The unique pharmacology of the SARDs enables them to bind, antagonize and degrade the AR along with mutants and splice variants (AR–SVs) and inhibit the growth of aggressive prostate cancers that are unresponsive to other androgen pathway inhibitors.
"In most cases, the AR promotes the growth of prostate cancer, and currently available AR antagonists do not provide sustained treatment. After a brief period of treatment, the cancer often relapses due to alterations (mutations or splices) in the AR. The altered AR promotes the robust growth of the cancer," Narayanan said.
By contrast, "the molecules our group has discovered not only inhibit the AR, but they also degrade the AR and hence may have the potential to provide a more sustained treatment option than a conventional antagonist," he added.

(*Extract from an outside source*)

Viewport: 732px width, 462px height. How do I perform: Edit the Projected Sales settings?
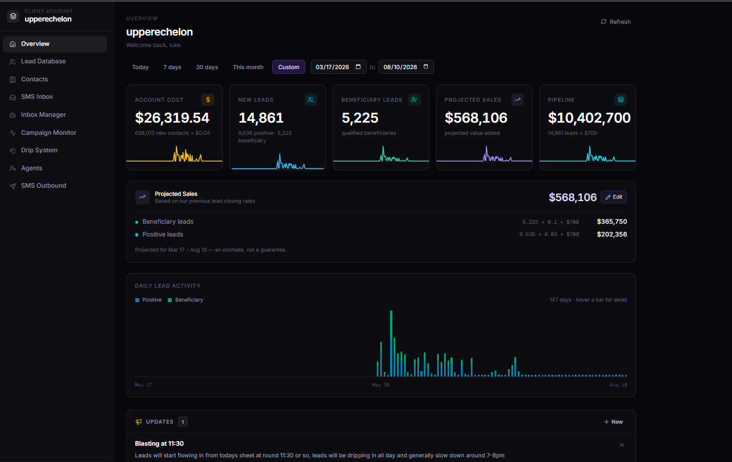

"Unlike other hormone receptors, the AR is difficult to degrade," Narayanan explained. "The SARDs we have developed degrade the AR at pharmacologically achievable concentrations. Moreover, the molecules degrade spliced forms of the AR that do not contain a binding pocket, which was a surprise to the investigators."
Narayanan noted that, in most cases, advanced prostate cancers that relapse from AR antagonists are treated with chemotherapy. But for patients who don't respond to AR antagonists or who relapse, it's important to find new drugs with distinct mechanisms of action that can provide targeted sustained therapy.
He said that strengths of the study include its validation in multiple models and its reproducibility in multiple environments, but he added that the molecules are still in the preclinical stage and that clinical data are not yet available.
"Clinical development of these compounds will be initiated later this year," he added.
GTx, Inc. (Memphis, Tenn.) funded the study.